Medias et chancelleries ont pris la course. A qui chipera la première copie. Vers qui déboulera la moindre petite fuite de la moindre petite mouture. Depuis peu, un short team planche dans le plus grand secret sur le dossier jusqu’à des heures indues quand les aiguilles de la montre tournent imperturbablement, que les chancelleries donnent trop publiquement de la voix, tonnent sans désormais la moindre petite retenue. Les dernières déclarations qui feront à nouveau débat sont celles parues dans JA à Paris que l’hebdomadaire franco-tunisien attribue au président rwandais Paul Kagame. Certainement les plus dures à ce jour qui montrent une nervosité des voisins à fleur de peau. Signe que les réseaux des communications ne passent pas. Tous sont aux aguets sinon à l’affût. Le short team a mission de mettre toutes les hypothèses sur la table sans lever aucune option que le Président de la République seul lèvera quand il aura tourné et retourné tout. La prise de décision relève du domaine du solitaire. Mais chacun veut avoir une préfiguration de ce qui sera annoncé. Médias et chancelleries détestent la surprise. Tout s’achète et à prix d’or à cette bourse d’infos. Les prix s’envolent chaque jour. Mais on sait désormais que d’ici le 20 juillet, soit dans un maximum d’un mois, le Chef de l’Etat va parler. C’est le président de l’Assemblée nationale par ailleurs secrétaire général de la Majorité de la Majorité Présidentielle Aubin Minaku Ndjalandjoku, qui en a fait l’annonce à l’ouverture mercredi 20 juin de la session extraordinaire du Parlement.
«J’annonce ici qu’au cours de la session qui s’ouvre, donc avant le 20 juillet, il est prévu que le président de la République, Chef de l’Etat, Son Excellence Joseph Kabila Kabange, s’adresse à la Nation», a déclaré Minaku.
Un mois après ce discours, le 25 juillet, ce sera l’ouverture des opérations de dépôt des candidatures, période qui va courir jusqu’au 8 août.

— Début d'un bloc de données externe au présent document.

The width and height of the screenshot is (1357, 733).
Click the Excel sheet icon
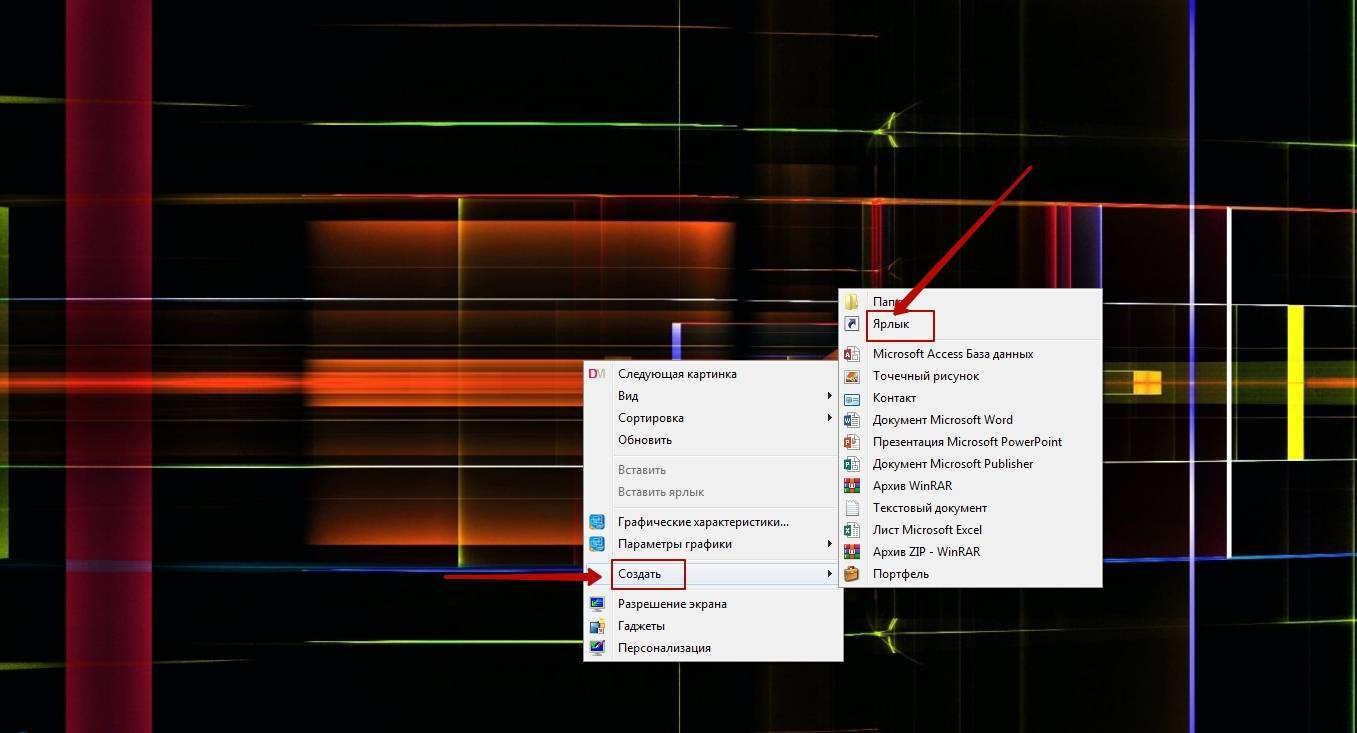coord(852,530)
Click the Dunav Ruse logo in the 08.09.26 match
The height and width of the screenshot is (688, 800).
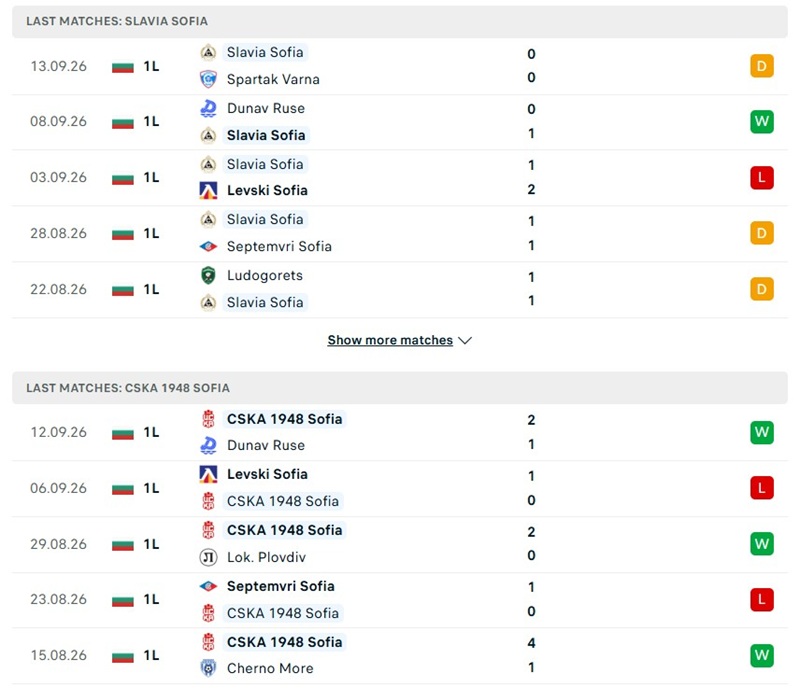[x=208, y=108]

Les scrutins combinés (présidentielle, législatives nationales et provinciales) sont prévus le 23 décembre. Que va dire le Président? On cherche en vain sur le marché. On tourne et retourne. Rien qui fuite. Parmi six textes à l’ordre du jour, la session extraordinaire va examiner en urgence - et ce n’est certainement pas un hasard - une proposition de loi portant sur le statut des anciens chefs de l’Etat, a ajouté le président de l’Assemblée nationale. Le texte doit compléter la Constitution qui prévoit que les anciens chefs de l’Etat sont sénateurs à vie, avec des dispositions sur leurs ressources, leur sécurité personnelle et leur statut juridique.

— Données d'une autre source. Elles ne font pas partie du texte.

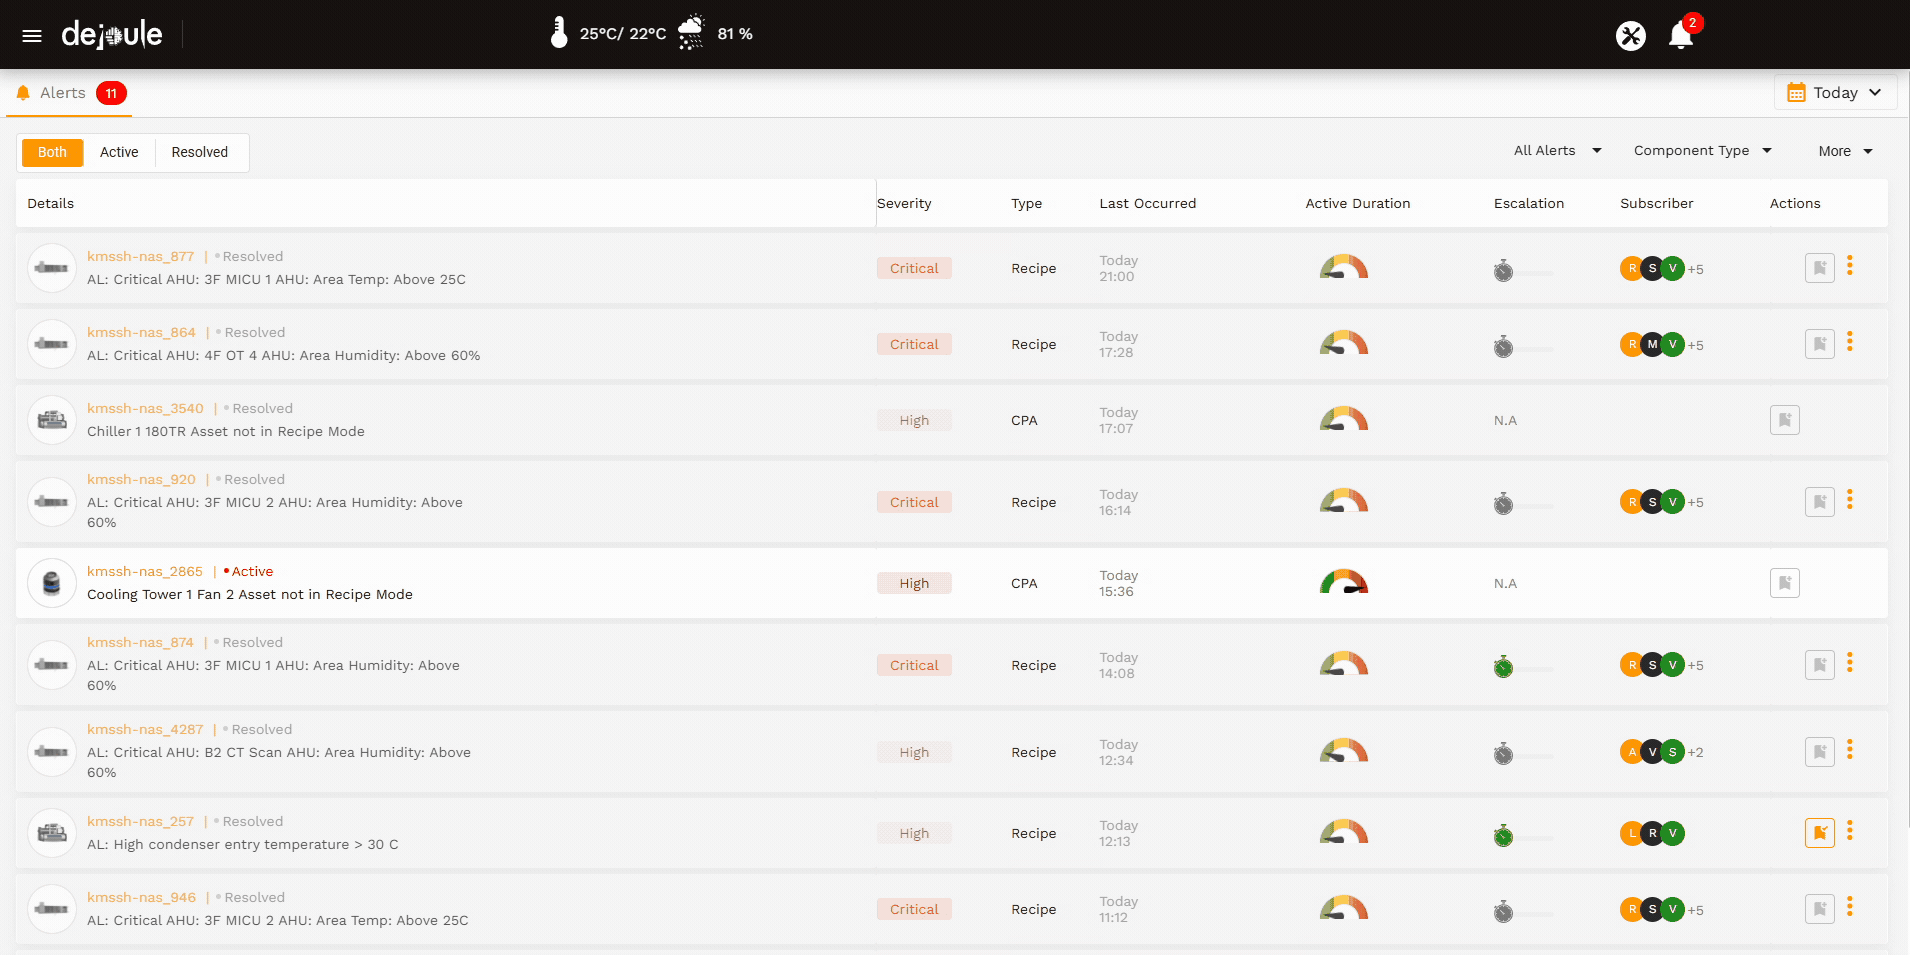Select the Both filter toggle
1910x955 pixels.
tap(52, 152)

Les ex-présidents congolais ne devraient pas être exempts de poursuites de «crime économique, crime contre l’humanité, crime de guerre», explique un élu qui a participé aux travaux en commission. «Les juridictions nationales ont primauté sur les juridictions étrangères», ajoute-t-il. «C’est une loi qui garantit l’après-mandat de tout chef d’Etat, en commençant par Joseph Kabila, qui est notre premier Chef d’Etat élu», a déclaré le sénateur PPRD de la majorité Thekys Mulaila Thenga Bandzuh. Mais, poursuit-il, «je ne sais pas vous dire s’il va quitter le pouvoir». Et les supputations font florès... Que le Président de la République fasse un selfie avec tel à Kingakati, banlieue est de Kinshasa, à Kundelungu, ex-Katanga, deux localités qui abritent deux de ses fermes qu’il a récemment visitées, la cote d’alerte est franchie. Qu’il convie tel à le suivre dans un déplacement dans l’arrière-pays, les oubliés piquent une embolie pulmonaire, admis aux urgences. Pourquoi? «C’est lui!» Lui qui? Le dauphin désormais appelé le requin, comme le brocarde le Kinois, sans, au fond, savoir pourquoi! Kabila l’insondable...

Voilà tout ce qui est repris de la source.